What to work on: Change "GUI agent" to "desktop assistant" everywhere in the records below, and write out all the lines again with nothing else altered.

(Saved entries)
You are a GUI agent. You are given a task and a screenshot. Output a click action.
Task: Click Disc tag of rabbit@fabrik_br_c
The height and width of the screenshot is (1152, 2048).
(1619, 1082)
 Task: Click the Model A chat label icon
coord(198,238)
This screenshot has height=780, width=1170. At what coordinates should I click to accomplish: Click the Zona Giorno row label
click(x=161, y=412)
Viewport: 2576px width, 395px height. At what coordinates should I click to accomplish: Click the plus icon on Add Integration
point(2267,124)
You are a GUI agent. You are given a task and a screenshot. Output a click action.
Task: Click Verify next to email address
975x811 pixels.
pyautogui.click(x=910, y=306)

Solution for this exercise:
You are a desktop assistant. You are given a task and a screenshot. Output a click action.
Task: Click Disc tag of rabbit@fabrik_br_c
The height and width of the screenshot is (1152, 2048).
(1619, 1082)
 Task: Click the Model A chat label icon
coord(198,238)
This screenshot has height=780, width=1170. At what coordinates should I click to accomplish: Click the Zona Giorno row label
click(x=161, y=412)
Viewport: 2576px width, 395px height. At what coordinates should I click to accomplish: Click the plus icon on Add Integration
point(2267,124)
You are a desktop assistant. You are given a task and a screenshot. Output a click action.
Task: Click Verify next to email address
975x811 pixels.
pyautogui.click(x=910, y=306)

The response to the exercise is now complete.